Figure 7Mechanisms of action determined by artificial neural network (ANN) analysis. (A) Common mechanistic relationship between cardiac remodeling and the common source proteins (in grey: IGF1R, RAF1, KPCA, JUN, and PTN11) identified at all three analyzed time points in the infarct core region. (B–D) Mechanistic representation of (B) C6–C30 common source proteins (SRC, STAT1, MK03, RAC1, and TF65), (C) C30 source proteins (GRB2 and CDC42), and (D) C45 source proteins (MK01). Continuous colored lines depict links present only in one cohort. Discontinued lines depict links present in two cohorts. Continuous grey lines depict links present at all time points. C6: infarct core area 6 days after infarction; C30: infarct core area 30 days after infarction; C45: infarct core area 45 days after infarction.

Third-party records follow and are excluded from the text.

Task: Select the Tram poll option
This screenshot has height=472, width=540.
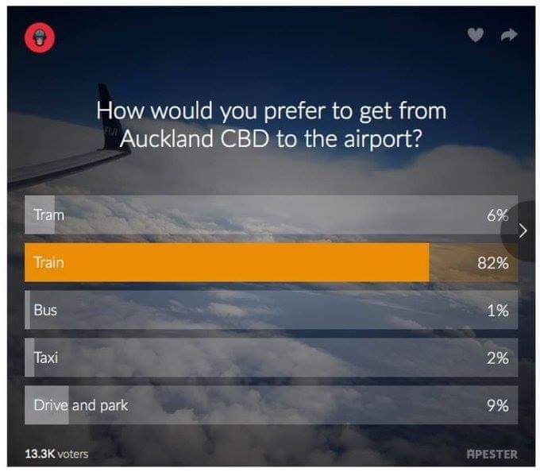Action: tap(271, 215)
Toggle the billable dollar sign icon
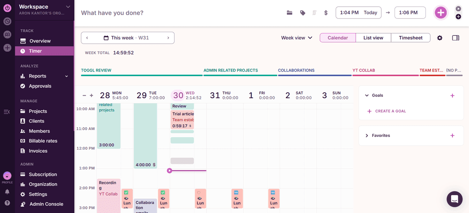Screen dimensions: 469x213 pos(326,13)
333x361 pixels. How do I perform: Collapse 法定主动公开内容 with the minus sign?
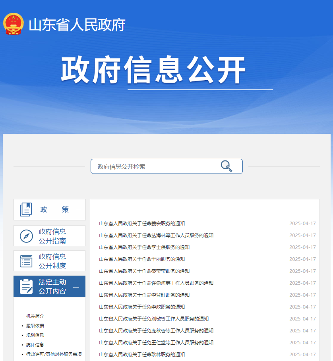tap(76, 288)
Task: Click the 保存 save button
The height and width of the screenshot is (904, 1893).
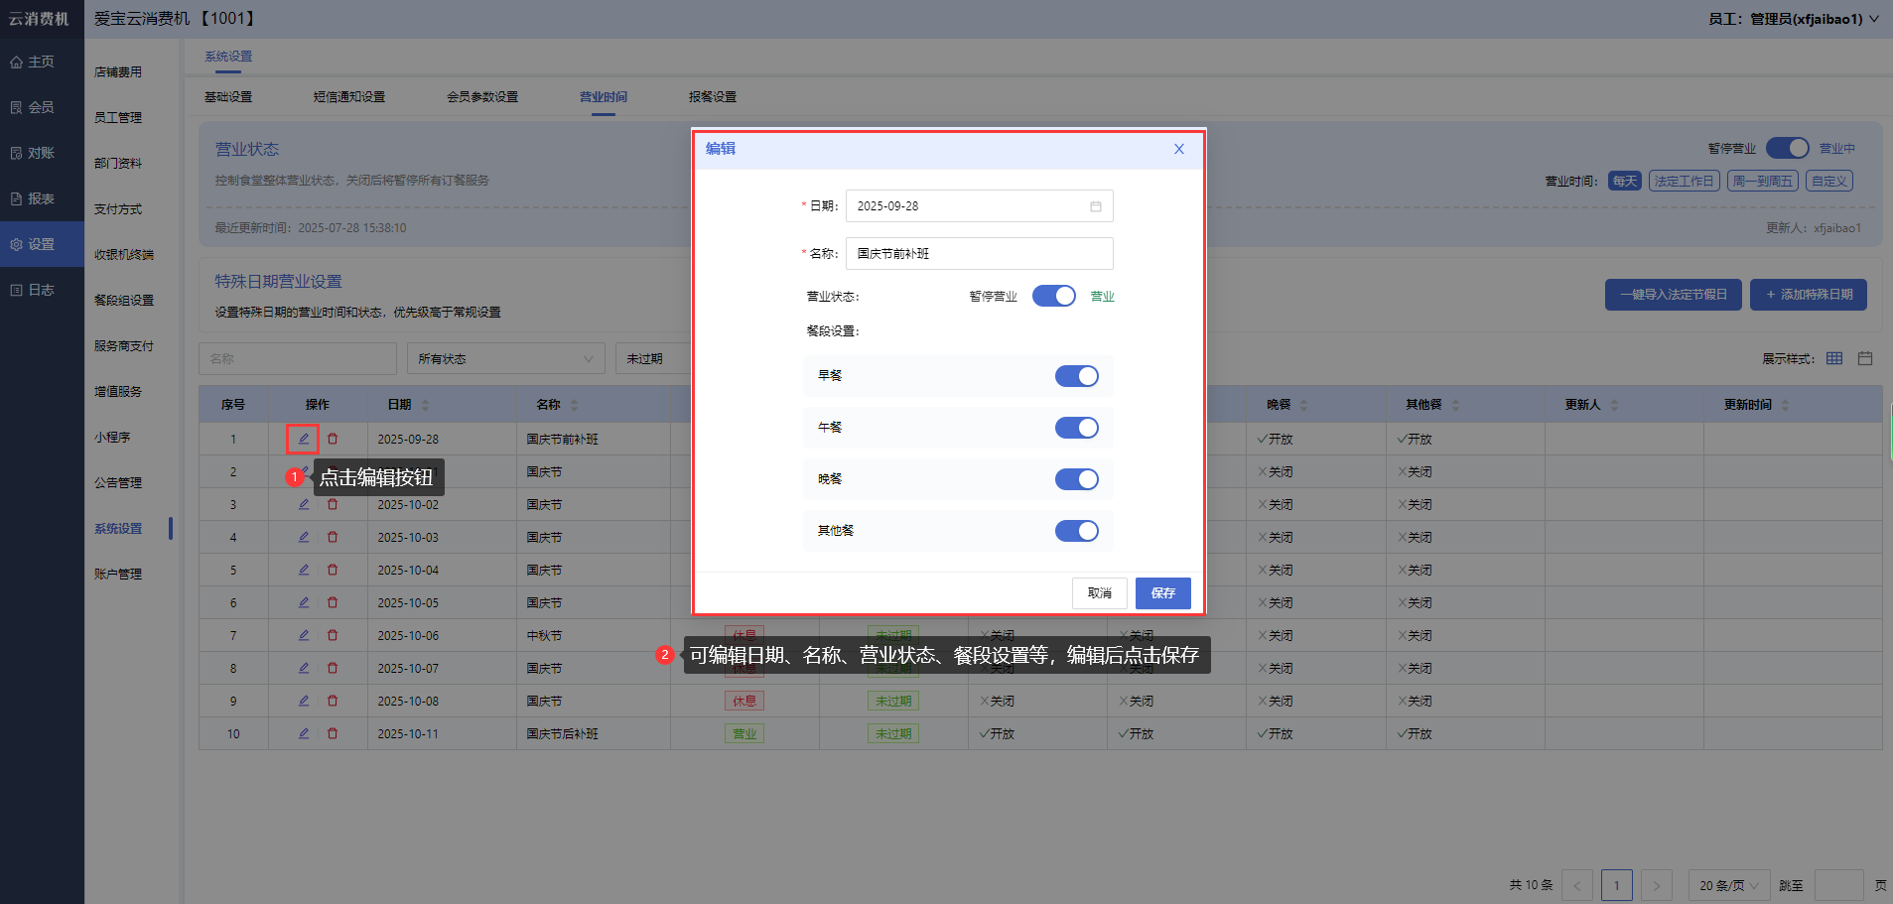Action: 1162,593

Proteins involved in the common mechanism of action between time points for the infarct core region and their log ratios at each time point.
| Entry Name | UniProt Code | Log Ratio C6 | Log Ratio C30 | Log Ratio C45 |
|---|---|---|---|---|
| TNFA | P01375 | - | - | - |
| RAF1 | P04049 | −0.69 | −0.90 | −0.71 |
| P53 | P04637 | 0.82 | 0.84 | - |
| JUN | P05412 | −1.49 | −1.46 | −1.36 |
| IGF1R | P08069 | −1.61 | −0.993 | −1.54 |
| THB | P10828 | −1.59 | −2.30 | −1.44 |
| KPCA9 | P17252 | 2.61 | 2.30 | 1.79 |
| SLC9A1 | P19634 | - | −0.56 | - |
| MAPK03 | P27361 | 0.60 | 0.84 | - |
| MAPK01 | P28482 | - | - | −0.78 |
| MTOR | P42345 | −0.57 | −0.7 | −0.59 |
| TSC2 | P49815 | - | - | 0.75 |
| MMP14 | P50281 | 1.32 | 1.74 | 1.40 |
| RPS6KA3 | P51812 | - | - | −0.49 |
| PTNP11 | Q06124 | 0.86 | 0.58 | 0.64 |
| RPS6KA2 | Q15349 | - | - | - |
| RPS6KA1 | Q15418 | - | - | - |
| BAD | Q92934 | 0.90 | 1.07 | 0.81 |
C6: infarct core area 6 days after infarction; C30: infarct core area 30 days after infarction; C45: infarct core area 45 days after infarction.